* Task *
Within the data that follows, how many lines contain the word "column"? Reply with only the number.

* Entries shown *
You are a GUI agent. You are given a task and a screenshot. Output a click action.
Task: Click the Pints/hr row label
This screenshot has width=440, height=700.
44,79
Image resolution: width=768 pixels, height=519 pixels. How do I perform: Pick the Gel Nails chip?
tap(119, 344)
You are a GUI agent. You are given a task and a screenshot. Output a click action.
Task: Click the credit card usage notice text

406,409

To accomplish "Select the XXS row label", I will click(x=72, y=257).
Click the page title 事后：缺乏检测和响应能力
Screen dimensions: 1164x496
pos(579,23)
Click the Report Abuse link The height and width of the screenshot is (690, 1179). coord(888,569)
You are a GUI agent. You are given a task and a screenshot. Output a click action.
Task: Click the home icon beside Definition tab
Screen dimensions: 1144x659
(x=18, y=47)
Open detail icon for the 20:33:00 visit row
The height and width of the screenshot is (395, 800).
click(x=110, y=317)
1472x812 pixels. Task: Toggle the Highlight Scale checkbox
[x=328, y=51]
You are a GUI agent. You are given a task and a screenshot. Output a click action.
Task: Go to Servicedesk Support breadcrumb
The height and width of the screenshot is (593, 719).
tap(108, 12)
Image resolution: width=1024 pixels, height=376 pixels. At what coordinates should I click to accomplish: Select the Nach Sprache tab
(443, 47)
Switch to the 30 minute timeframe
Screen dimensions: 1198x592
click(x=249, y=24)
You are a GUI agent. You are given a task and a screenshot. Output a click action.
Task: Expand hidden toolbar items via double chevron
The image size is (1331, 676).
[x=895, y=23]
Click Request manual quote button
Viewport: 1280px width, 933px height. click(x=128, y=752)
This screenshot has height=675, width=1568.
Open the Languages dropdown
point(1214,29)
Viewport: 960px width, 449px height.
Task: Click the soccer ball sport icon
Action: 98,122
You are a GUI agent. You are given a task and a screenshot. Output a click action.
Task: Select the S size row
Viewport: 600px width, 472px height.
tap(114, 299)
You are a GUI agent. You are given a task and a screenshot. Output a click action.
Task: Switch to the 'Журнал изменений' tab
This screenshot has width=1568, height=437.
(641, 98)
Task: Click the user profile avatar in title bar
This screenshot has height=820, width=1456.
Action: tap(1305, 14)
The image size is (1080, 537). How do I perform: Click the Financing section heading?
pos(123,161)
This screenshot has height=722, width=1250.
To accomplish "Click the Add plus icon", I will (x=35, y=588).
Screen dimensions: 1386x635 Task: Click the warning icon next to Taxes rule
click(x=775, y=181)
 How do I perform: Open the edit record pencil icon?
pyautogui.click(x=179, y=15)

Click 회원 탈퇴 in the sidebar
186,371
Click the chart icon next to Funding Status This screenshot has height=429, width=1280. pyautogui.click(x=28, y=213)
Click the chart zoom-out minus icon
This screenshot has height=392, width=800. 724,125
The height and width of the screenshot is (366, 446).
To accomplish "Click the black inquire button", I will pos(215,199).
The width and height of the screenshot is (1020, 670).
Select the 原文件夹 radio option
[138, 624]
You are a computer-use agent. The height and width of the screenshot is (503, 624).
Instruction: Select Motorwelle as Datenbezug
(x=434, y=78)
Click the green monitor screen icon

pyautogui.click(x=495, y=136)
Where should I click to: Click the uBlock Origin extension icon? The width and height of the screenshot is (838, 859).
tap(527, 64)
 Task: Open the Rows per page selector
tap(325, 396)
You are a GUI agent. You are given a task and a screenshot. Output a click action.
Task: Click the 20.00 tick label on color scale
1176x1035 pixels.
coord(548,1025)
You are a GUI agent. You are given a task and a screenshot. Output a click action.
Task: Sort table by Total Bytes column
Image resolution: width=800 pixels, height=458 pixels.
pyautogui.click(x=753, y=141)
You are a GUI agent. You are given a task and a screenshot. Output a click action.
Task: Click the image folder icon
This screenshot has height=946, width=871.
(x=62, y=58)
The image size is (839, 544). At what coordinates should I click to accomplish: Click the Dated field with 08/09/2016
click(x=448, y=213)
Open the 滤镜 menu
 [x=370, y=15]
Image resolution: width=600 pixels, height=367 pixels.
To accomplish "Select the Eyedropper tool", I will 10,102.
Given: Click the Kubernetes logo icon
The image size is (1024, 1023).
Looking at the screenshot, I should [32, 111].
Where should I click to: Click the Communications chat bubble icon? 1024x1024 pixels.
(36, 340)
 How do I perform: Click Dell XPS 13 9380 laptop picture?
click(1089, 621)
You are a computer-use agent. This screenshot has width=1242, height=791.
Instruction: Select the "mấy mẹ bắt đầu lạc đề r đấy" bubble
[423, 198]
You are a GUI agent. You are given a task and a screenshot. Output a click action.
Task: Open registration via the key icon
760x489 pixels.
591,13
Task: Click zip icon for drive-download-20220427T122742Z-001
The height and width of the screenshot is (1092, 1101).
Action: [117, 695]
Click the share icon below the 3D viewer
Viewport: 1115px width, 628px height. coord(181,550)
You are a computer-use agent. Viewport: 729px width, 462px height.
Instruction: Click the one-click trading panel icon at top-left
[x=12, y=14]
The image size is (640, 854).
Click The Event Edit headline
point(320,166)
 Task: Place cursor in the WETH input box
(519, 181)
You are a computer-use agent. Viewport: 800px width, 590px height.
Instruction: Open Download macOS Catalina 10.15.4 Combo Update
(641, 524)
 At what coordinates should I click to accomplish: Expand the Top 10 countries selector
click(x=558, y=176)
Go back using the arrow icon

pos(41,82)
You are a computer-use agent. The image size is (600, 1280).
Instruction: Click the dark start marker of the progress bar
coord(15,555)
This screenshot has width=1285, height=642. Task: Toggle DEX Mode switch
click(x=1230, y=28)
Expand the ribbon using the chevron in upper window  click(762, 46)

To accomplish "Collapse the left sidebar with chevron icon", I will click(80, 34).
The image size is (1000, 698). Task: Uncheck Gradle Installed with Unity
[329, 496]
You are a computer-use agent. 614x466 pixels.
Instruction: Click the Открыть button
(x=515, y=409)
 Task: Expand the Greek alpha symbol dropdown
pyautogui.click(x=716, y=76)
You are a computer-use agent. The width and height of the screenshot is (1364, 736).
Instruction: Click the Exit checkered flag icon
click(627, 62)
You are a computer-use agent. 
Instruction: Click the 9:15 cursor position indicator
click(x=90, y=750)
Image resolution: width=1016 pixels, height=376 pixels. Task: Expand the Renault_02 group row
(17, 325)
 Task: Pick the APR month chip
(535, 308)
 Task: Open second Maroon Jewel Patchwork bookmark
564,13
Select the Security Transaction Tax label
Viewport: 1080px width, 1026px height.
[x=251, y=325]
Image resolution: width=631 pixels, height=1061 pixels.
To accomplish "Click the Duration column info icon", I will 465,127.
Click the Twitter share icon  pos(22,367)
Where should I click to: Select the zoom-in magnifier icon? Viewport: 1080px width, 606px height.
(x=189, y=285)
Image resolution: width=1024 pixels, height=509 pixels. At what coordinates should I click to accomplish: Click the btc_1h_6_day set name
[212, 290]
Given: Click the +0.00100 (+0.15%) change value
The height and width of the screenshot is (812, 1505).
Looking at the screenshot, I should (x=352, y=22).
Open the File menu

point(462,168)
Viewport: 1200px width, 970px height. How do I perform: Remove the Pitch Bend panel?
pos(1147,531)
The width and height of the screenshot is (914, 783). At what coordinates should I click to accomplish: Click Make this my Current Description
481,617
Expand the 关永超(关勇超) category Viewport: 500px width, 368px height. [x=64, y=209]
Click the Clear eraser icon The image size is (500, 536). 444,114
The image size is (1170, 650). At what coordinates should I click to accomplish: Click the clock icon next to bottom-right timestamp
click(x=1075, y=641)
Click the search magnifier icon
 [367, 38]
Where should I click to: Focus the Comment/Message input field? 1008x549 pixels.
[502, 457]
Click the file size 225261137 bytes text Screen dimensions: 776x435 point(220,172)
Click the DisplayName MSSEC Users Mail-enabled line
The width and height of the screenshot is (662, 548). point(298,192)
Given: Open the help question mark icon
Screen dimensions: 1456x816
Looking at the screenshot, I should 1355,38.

* Worked solution *
2